In State v. Liu, a 5-4 majority on the Washington Suprme Court declared the the Confrontation Clause of the Sixth Amendment to the U.S. Constitution does not require that DNA tests or other hard to decipher scientific tests be presented in court by the technician who conducted the test.  These tests are not inculpatory because a juror would not understand how the data bears on the guilt or innocence of the defendant without the testimony of an expert witness.  Therefore these complicated reports are not “witness[es] against” the defendant and need not be available for confrontation by the defendant.  While the U.S. Supreme Court’s decision in Melendez-Diaz v. Massachusetts, 557 U.S. 305 (2009) might suggest otherwise, the Washington Court determined that the five Justice majority who signed that opinion was not really a majority because Justice Thomas also wrote an idiosyncratic concurrence. The Washington Court started counting five Supreme Court Justice signatures, but stopped at four.

Background:               In 2007, Sione Liu was convicted of murdering his fiancée six years previously.  At trial, the state introduced DNA samples taken from the Liu and the crime scene, temperature readings from the body and the environment, and several statements from the autopsy report and postmortem toxicology testing.   This evidence was admitted through testimony by employees of various forensic labs who had not completed the tests themselves.  Lui objected on confrontation clause grounds and was overruled.  The conviction was affirmed on appeal.

Majority Opinion:      Five Justices held that the Confrontation Clause of the U.S. Constitution requires the drafters of laboratory reports to testify and be available for cross-examination if (and only if) the report both makes a factual statement to the tribunal and this statement helps identify or inculpate the defendant.  Applying this test here, the Court determined that the DNA test was only inculpatory when interpreted by the technician testifying at trial; therefore the confrontation clause was satisfied.  Similarly, the Court determined that the temperature readings of the body and its environment were not inculpatory until the testifying witness opined about the time of death these readings suggested, again satisfying the confrontation clause.   In contrast, the Court found that the toxicology and autopsy reports were inculpatory because they were prepared for the purpose of identifying the manner of death and tended to prove elements of guilt and rebut a defense theory.  However, the Court found this to be harmless error.

Dissent:           Four Justices would have adopted a “conduit test” in which a confrontation clause violation occurs if a testifying expert serves as a mere conduit to admit the statements of a non-testifying party into evidence, but no violation occurs if the expert draws on inadmissible statements but testifies as to his or her own opinion and conclusions.

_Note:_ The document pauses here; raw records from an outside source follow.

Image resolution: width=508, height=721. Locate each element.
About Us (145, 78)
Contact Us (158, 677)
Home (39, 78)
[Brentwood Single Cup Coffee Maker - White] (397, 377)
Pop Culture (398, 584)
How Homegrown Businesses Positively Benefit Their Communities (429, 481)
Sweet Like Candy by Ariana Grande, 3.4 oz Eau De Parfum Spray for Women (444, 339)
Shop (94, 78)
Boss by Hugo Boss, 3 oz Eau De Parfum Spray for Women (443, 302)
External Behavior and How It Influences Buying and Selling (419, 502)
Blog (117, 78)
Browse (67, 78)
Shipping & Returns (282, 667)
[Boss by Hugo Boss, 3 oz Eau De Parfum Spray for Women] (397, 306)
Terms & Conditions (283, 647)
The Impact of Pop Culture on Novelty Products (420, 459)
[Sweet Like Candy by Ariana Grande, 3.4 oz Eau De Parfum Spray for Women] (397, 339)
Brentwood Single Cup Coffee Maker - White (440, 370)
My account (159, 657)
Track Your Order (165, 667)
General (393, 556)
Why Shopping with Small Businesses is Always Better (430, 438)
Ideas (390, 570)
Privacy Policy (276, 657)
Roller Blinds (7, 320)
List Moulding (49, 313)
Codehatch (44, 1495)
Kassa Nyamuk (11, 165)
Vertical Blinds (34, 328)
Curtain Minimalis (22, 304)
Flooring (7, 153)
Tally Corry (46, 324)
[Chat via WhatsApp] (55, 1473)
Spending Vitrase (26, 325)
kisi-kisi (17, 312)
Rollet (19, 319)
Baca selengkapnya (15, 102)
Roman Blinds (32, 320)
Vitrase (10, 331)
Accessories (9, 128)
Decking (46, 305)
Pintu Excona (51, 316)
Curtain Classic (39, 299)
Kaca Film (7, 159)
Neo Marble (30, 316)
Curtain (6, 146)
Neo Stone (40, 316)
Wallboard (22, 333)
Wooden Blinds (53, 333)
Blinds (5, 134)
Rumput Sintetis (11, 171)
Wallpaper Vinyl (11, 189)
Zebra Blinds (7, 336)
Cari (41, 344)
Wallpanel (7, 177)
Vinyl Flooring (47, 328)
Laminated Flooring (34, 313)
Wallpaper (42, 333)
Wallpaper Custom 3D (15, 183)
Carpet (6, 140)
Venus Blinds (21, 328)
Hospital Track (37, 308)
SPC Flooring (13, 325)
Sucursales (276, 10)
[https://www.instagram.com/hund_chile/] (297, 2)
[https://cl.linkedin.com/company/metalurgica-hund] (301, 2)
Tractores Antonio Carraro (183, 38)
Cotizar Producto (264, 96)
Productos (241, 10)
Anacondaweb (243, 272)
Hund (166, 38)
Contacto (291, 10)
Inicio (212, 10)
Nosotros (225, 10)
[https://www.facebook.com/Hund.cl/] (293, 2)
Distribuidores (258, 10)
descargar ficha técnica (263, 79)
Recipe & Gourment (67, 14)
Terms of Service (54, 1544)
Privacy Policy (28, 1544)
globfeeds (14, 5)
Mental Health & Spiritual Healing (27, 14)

The late Justice Tom Chambers joined the dissent in result only, participating as Justice Pro Tempore because Justice Gordon McCloud had written an amicus brief on behalf of the Washington Association of Criminal Defense Lawyers before joining the bench.

Commentary:  The Washington Court appears to be inviting the U.S. Supreme Court to review its decision.  First, the Washington Court declined to find any adequate and independent state grounds to resolve the case and relied solely on federal constitutional analysis.  Then, the Washington Court surveyed six recent Confrontation Clause cases from the U.S. Supreme Court and declared itself unable to find any precedential guidance.  Finally, the Washington Court advanced a highly fact specific rule whose application produced fractured results even in the case at bar.  Further, and as a matter of legal realism, the majority opinion does not account for the possibility of fraud in forensic laboratories, such as spectacularly occured in a Massachussets crime lab a few years ago.

The majority opinion utilized a highly political analysis of the U.S. Supreme Court’s recent decisions more typically advanced by law professors than the bench.  The weakness in the majority’s opinion is that it treats the U.S. Supreme Court’s Melendez-Diaz opinion as a mere plurality, though it attracted the five votes necessary to announce law.  However, the Justices in the majority are quite correct in the general proposition that the fractured Confrontation Clause jurisprudence of the U.S. Supreme Court is difficult to synthesize.  The Washington Supreme Court has given the U.S. Supreme Court a golden opportunity to clarify the state of the law.